Critical temperature of the irradiated samples, T _c , normalized by the critical temperature of the unirradiated sample, T _c0, as a function of the interband scattering rate, \({{\rm{\Gamma }}}_{ij}^{N}\) (lower scale). The lines represent the three possible interband scattering channels, between bands 1, 2 and 3. Experimental data (symbols) are reported as a function of the fluence (upper scale). The upper and lower abscissa have been scaled until data collapsed onto one of the theoretical curves (the scaling factor is 4.8 × 10¹⁴ eV⁻¹ cm⁻²; \({{\rm{\Gamma }}}_{23}^{N}\) was chosen for the reasons described in the text).

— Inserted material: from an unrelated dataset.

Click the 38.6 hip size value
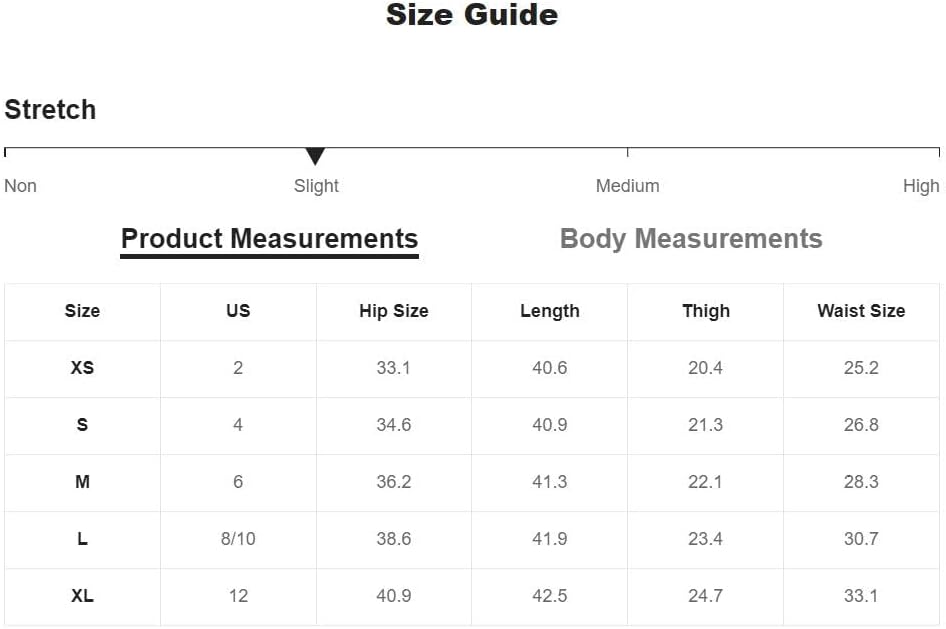The width and height of the screenshot is (946, 629). point(394,539)
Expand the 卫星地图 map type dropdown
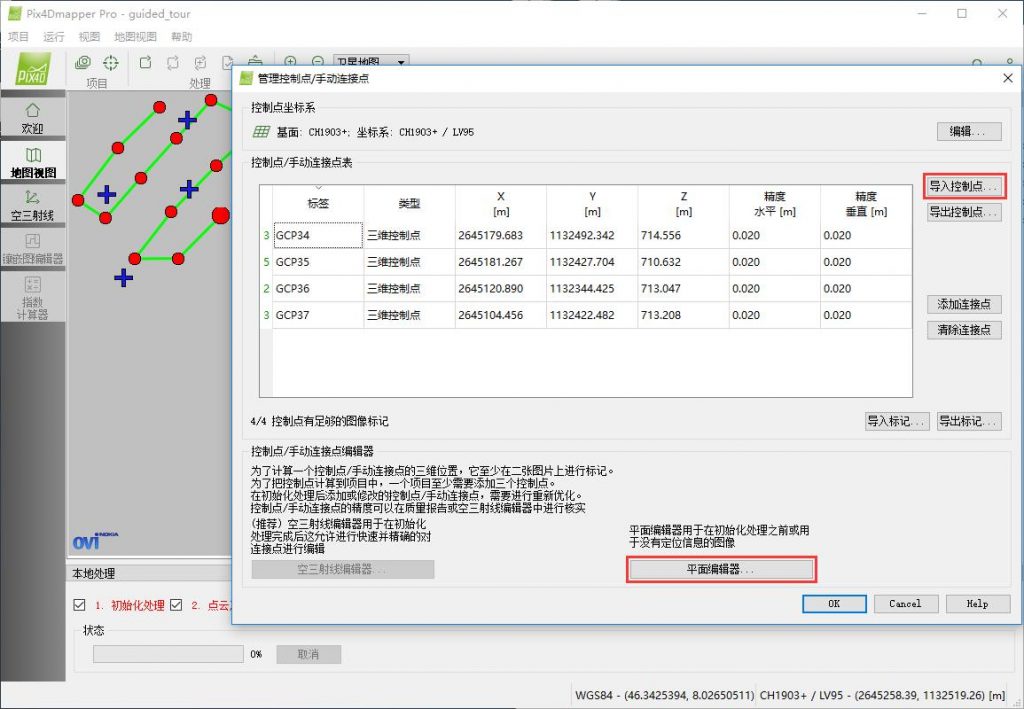Image resolution: width=1024 pixels, height=709 pixels. coord(401,63)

In Fig. 5 we report the gaps corresponding to the levels of disorder of the same sample as in Fig. 2, for each irradiation fluence (different colors for the three gaps and different line styles for the different fluences). The left-side panel shows the gap amplitudes obtained by the imaginary-axis solution of the Eliashberg equations. Remarkably, Δ₂(T) for the highest fluence changes sign. The right panel of Fig. 5 shows the real-axis low-temperature gap amplitudes, as a function of the interband scattering in the 23 channel. These values, deduced both by the Padé approximants and by a direct calculation on the real axis, are slightly different from the solutions on the imaginary axis, as expected because of the strong coupling regime. For the unirradiated-crystal case, we find gap values that are in fairly good agreement with earlier literature data⁴⁰. It is confirmed that the low-temperature Δ₂ value for the most disordered case is negative, both on the real and on the imaginary axis. It is also shown in Fig. 5 that Δ₂ for the most disordered case changes sign as a function of temperature. The change of sign as a function of scattering and/or temperature is worthy to be discussed in more detail.

Figure 5

Left: temperature dependence of the first value of the energy gaps obtained by the solution of the imaginary-axis Eliashberg equations, Δ₁ (black), Δ₂ (red) and Δ₃ (blue) for the unirradiated material (solid lines) and for the material with the same level of disorder as the samples irradiated at the fluences Φ shown in Fig. 2, i.e. Φ = 2.4 × 10¹² cm⁻² (\({{\rm{\Gamma }}}_{23}^{N}\) = 4.12 meV, dashed lines), Φ = 2.8 × 10¹² cm⁻² (\({{\rm{\Gamma }}}_{23}^{N}\) = 6.07 meV, dotted lines), and Φ = 3.6 × 10¹² cm⁻² (\({{\rm{\Gamma }}}_{23}^{N}\) = 8.81 meV, dashed dotted lines). Right: low-temperature values of the gaps from the real-axis solutions of the Eliashberg equations, obtained both by the Padé approximants and by a direct calculation, as a function of the scattering rate (dashed lines are guides to the eye).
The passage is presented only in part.